▶ **Exercício escrito 1**
Transcreva fielmente, do texto sobre a golden share, o trecho que vai de "Como funciona a" até "setores considerados críticos.".
▶ **Exercício escrito 2**
Segundo o texto sobre a golden share, em que tipo de processo essas ações costumam ser emitidas?

▶ **Trecho selecionado**
A golden share, ou “ação dourada” em tradução livre, é um tipo especial de ação que concede ao seu detentor, geralmente um governo ou outra entidade pública, poderes extraordinários na administração e governança de uma empresa. Esses poderes geralmente incluem direitos de veto sobre certas decisões corporativas consideradas de importância crítica.
“As golden shares são comumente emitidas durante processos de privatização de empresas estatais, como forma de garantir que os interesses públicos não sejam comprometidos após a transferência da propriedade para investidores privados”, explica Eric Heidrich Schweitzer, Governance Enablement Specialist da Atlas Governance. “Elas funcionam como um mecanismo de controle que limita a autonomia total dos novos proprietários ou acionistas”, pontua o especialista.
Mas como isso interfere na governança de uma empresa?
Como funciona a golden share
Uma golden share dá ao seu detentor direitos especiais que vão além dos direitos dos acionistas ordinários. Esses direitos podem incluir:
- Poder de veto: o direito de vetar decisões estratégicas, como a venda de ativos importantes, fusões ou aquisições, alterações no estatuto da empresa ou mudanças em sua estrutura de capital.
- Controle de investimentos estratégicos: restrição à entrada de capital estrangeiro em setores considerados críticos.
- Indicação de conselheiros: o poder de indicar membros para o Conselho de Administração da empresa.
- Preservação de interesses nacionais: assegurar que a empresa não tome decisões que possam prejudicar os interesses nacionais ou a segurança do país.
A importância da golden share na governança corporativa
Esse tipo de ações desempenha um papel essencial na Governança Corporativa, especialmente em três áreas principais:
Soberania nacional
Muitos países utilizam a golden share para proteger setores estratégicos. Por exemplo, empresas que operam em setores de energia nuclear, telecomunicações ou defesa são consideradas essenciais para a soberania nacional e a segurança pública. A golden share permite que o governo mantenha o controle indireto dessas empresas, mesmo após sua privatização.
Equilíbrio entre controle Público e privado
A golden share é uma ferramenta que garante o equilíbrio entre os objetivos dos investidores privados e as preocupações públicas. Enquanto os acionistas privados buscam maximizar lucros, o governo pode intervir para assegurar que as operações da empresa continuem a beneficiar a sociedade.
Estabilidade e sustentabilidade de longo prazo
Ela também contribui para a estabilidade de longo prazo das empresas. Ao limitar a possibilidade de decisões corporativas que possam colocar em risco o futuro da empresa ou impactar negativamente a economia, esse mecanismo assegura que o foco permaneça no desenvolvimento sustentável.

▶ **Informações exibidas**

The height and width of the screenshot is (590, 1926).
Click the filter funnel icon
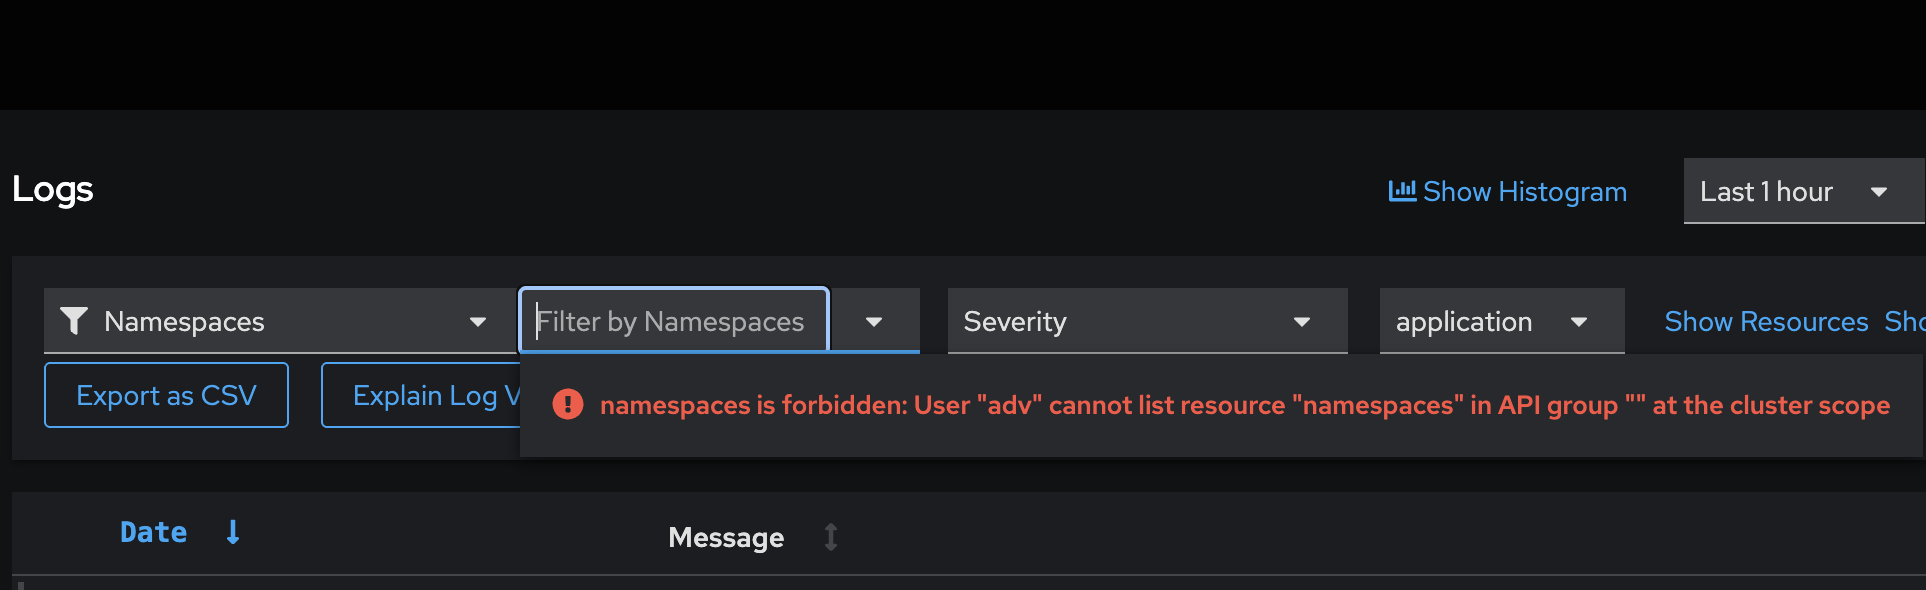(74, 321)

▶ **Resposta correta 1**
Como funciona a golden share
Uma golden share dá ao seu detentor direitos especiais que vão além dos direitos dos acionistas ordinários. Esses direitos podem incluir:
- Poder de veto: o direito de vetar decisões estratégicas, como a venda de ativos importantes, fusões ou aquisições, alterações no estatuto da empresa ou mudanças em sua estrutura de capital.
- Controle de investimentos estratégicos: restrição à entrada de capital estrangeiro em setores considerados críticos.

▶ **Resposta correta 2**
Em processos de privatização de empresas estatais.